Местный же ветеринар Бугаенков ревниво и тяжело переживал наезды всяких специалистов из медицины к Андрюше. Сам он уже второй год чуть ли не ежедневно наведывался к Андрюше: проверял давление, щупал пульс, простукивал черным дегтярным пальцем спину, грудь… говорил с ним о том, о сем и потом долго и длинно что-то записывал.
— Феноменально! — восклицал ветеринар медным басом, захлопывая амбарную книгу. — Давление — восемьдесят на сто двадцать, пульс — семьдесят, сознание — ясное. — Ветеринар наклонял лобастую голову, сгонял на переносицу черные тучки бровей, пучил на Андрюшу бархатные коровьи глаза и продолжал вдохновенно разглагольствовать: — Происходит необыкновенная, я бы сказал, невероятная метаморфоза! Может быть, единственная в мире — метаморфоза высокоорганизованной материи. Мозга! — поднимал Бугаенков указательный черный палец. — Белый лист памяти наново заполняется азбукой жизни. И мы, — таранил увесистым животом слушателей ветеринар, — являемся свидетелями уникального действа природы… Она открывает нам тайну за семью печатями. Да! Наш достославный Андрей Карпович снова, во второй раз, возвращается на новый виток жизни. Это подтверждается моими научными наблюдениями и изысканиями. Вот! — Ветеринар высоко поднимал над головой большую амбарную книгу. — Вот тут все зафиксировано день за днем и все точки поставлены. — От волнения голос Бугаенкова срывался на более высокую струну. — Я думаю… может быть, наш праотец проживет до двухсот пятидесяти лет! А этим, — он кивнул в сторону дома Новиковых, — этим заезжим грекам я могу свой фундаментальный труд подарить безгонорарно, так сказать, понимая текущий момент и важность медицинского эксперимента!
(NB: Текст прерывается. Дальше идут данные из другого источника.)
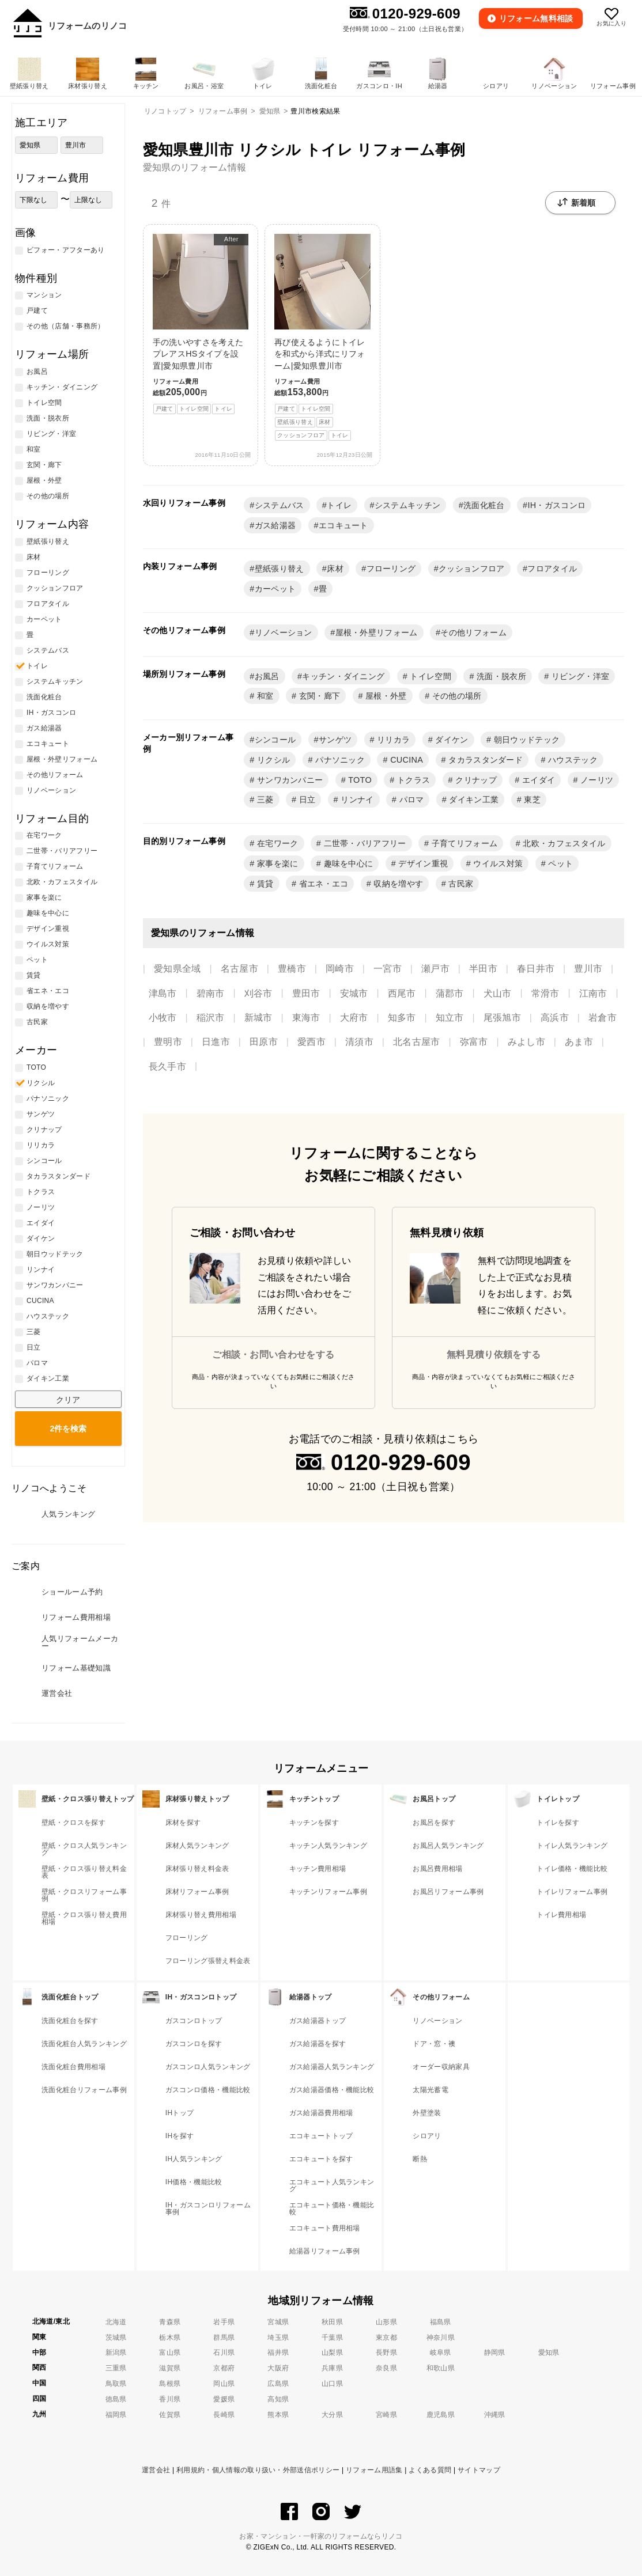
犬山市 (498, 993)
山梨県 (332, 2352)
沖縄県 (494, 2414)
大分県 (332, 2414)
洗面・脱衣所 (500, 676)
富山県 (169, 2352)
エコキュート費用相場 (324, 2228)
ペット (559, 863)
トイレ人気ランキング (572, 1846)
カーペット (275, 588)
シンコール (275, 739)
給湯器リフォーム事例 (324, 2251)
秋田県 (332, 2322)
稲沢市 (211, 1017)
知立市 (450, 1017)
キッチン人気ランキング (328, 1846)
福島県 (440, 2322)
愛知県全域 (177, 968)
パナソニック (339, 759)
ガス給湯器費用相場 (321, 2113)
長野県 (386, 2352)
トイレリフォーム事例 (572, 1892)
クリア (68, 1399)
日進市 (216, 1042)
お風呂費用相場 (437, 1869)
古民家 (459, 883)
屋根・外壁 (385, 695)
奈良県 (386, 2368)
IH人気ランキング (193, 2159)
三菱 (264, 799)
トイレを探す (558, 1823)
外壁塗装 (427, 2113)
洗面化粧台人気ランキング (84, 2044)
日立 (305, 799)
— Смотри… какой добрый… — Федька Драндулет тут как тут, что сорока. Никогда он не пропустит ни свадьбы, ни похорон, никакого другого события в деревне. — Ну ты загнул, — презрительно гнусавил Федька. — Двести пятьдесять лет! Загнул и — не разогнуть в кузне. Еще б ломом подпоясался… тогда бы поверил… Придумал тоже… метаморфозу какую-то… Хреновина эта твоя роза в морозе, хреновина на постном масле! Понял?!
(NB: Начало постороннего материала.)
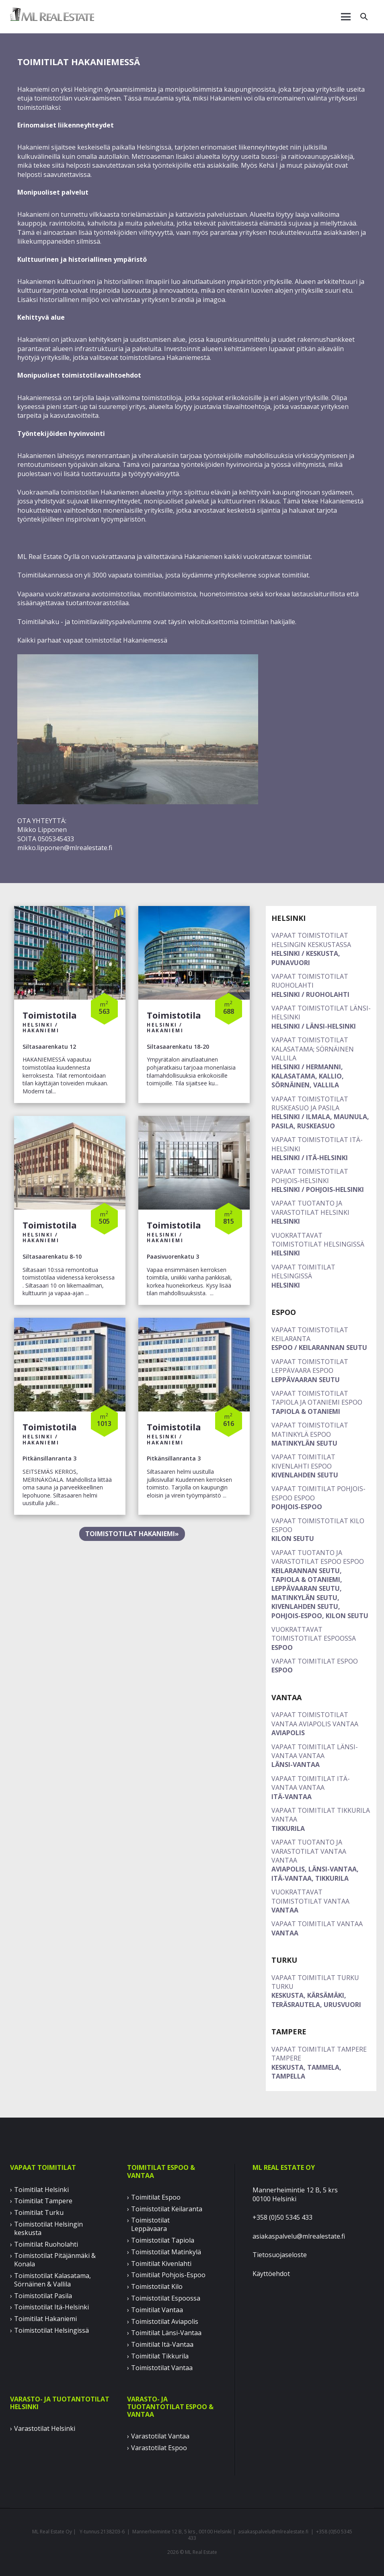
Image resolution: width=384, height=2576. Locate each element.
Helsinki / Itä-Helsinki (321, 1148)
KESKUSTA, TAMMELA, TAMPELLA (321, 2063)
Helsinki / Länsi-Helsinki (321, 1017)
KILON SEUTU (321, 1529)
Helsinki (321, 1212)
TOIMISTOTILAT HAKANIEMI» (132, 1533)
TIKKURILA (321, 1819)
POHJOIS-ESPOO (321, 1497)
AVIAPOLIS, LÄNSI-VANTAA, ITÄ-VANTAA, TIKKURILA (321, 1860)
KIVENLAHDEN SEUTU (321, 1465)
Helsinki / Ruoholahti (321, 985)
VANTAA (321, 1901)
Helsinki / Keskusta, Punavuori (321, 949)
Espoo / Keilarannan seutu (321, 1338)
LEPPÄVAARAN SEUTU (321, 1370)
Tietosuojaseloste (280, 2254)
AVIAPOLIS (321, 1723)
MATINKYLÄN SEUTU (321, 1434)
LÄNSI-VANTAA (321, 1755)
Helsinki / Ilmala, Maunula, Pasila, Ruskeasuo (321, 1112)
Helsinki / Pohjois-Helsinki (321, 1180)
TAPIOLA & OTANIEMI (321, 1402)
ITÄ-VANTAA (321, 1787)
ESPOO (321, 1638)
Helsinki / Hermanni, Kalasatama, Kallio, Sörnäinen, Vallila (321, 1062)
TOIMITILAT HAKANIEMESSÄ (78, 61)
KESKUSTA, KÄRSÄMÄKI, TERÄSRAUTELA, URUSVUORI (321, 1991)
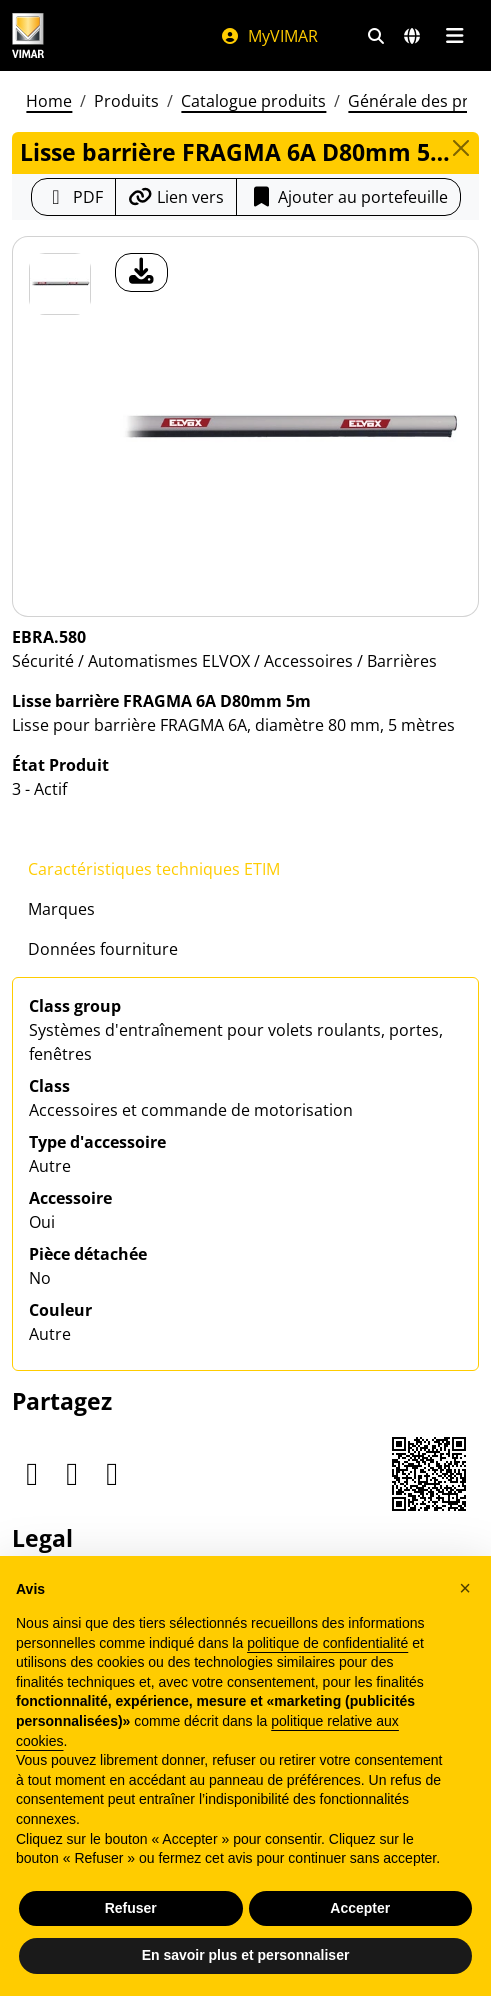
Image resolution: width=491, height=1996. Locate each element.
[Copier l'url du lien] (176, 197)
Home (49, 101)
Драндулет с утра «под мухой». Ему за тридцать. Бородой всю грудь затуманил и волосы отпустил до плеч: не поймешь, то ли в попа играет (но тут, как говорят, ума не хватает), то ли так уж по нынешней непонятной моде… Большеголов, телом не хил, но нет в нем достоинства, упора… В глазах — мутность, вода ржавая, и весь он какой-то мятый-перемятый, жеваный-изжеваный, вчерашний… стираный-перестиранный, выжим… ни кола у него, ни двора, ни семьи, ни дела в руках… Так… шатай-болтай. Даже имени не нажил. Драндулет и — все.
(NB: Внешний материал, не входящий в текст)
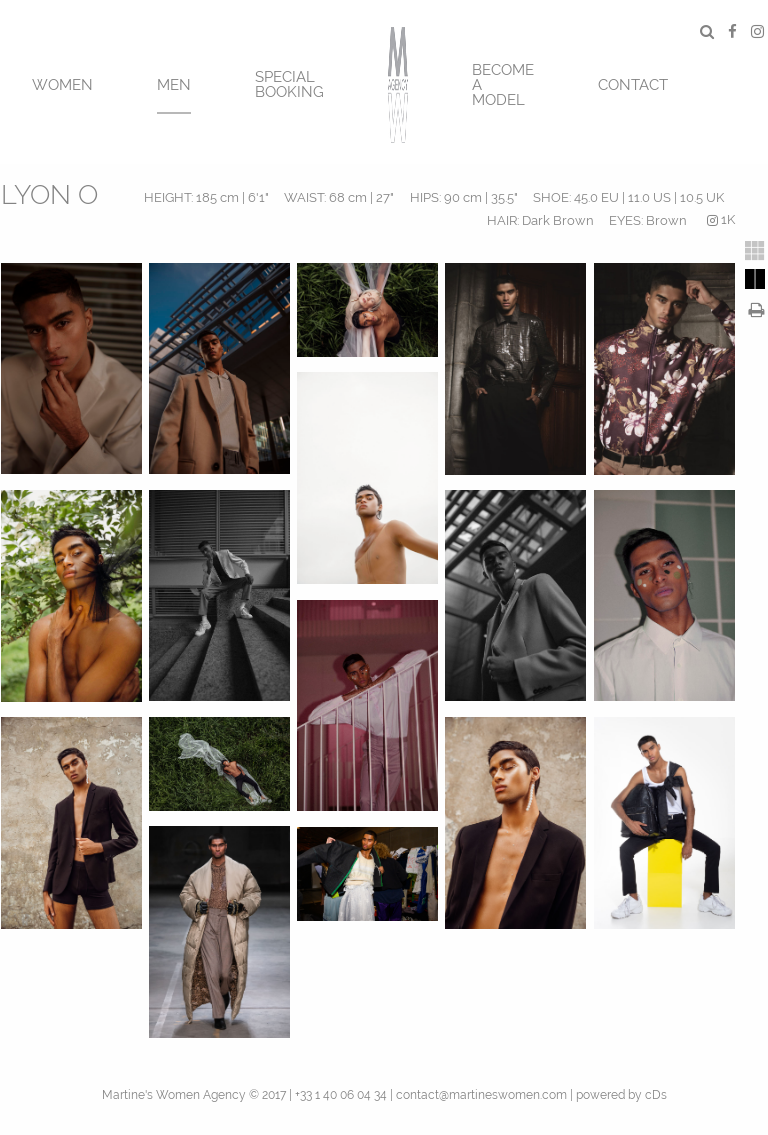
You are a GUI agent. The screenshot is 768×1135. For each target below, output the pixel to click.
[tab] (755, 251)
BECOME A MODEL (503, 85)
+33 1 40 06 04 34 (341, 1095)
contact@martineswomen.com (481, 1095)
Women (62, 85)
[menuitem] (62, 82)
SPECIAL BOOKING (289, 84)
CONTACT (633, 85)
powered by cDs (621, 1095)
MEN (174, 85)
Федька сбил кожаную кепочку на глаза, сплюнул под ноги:
— Что ты понимаешь в этом деле, гинеколог кобылий? Тут профессора из Москвы мозги свои на триста восемьдесят вольт включали и то — темнит где-то… А ты с поганой образиной в храм науки лезешь. Шел бы лучше к быкам своим — хвосты крутить. — Драндулет прищуривал желтый совиный глаз.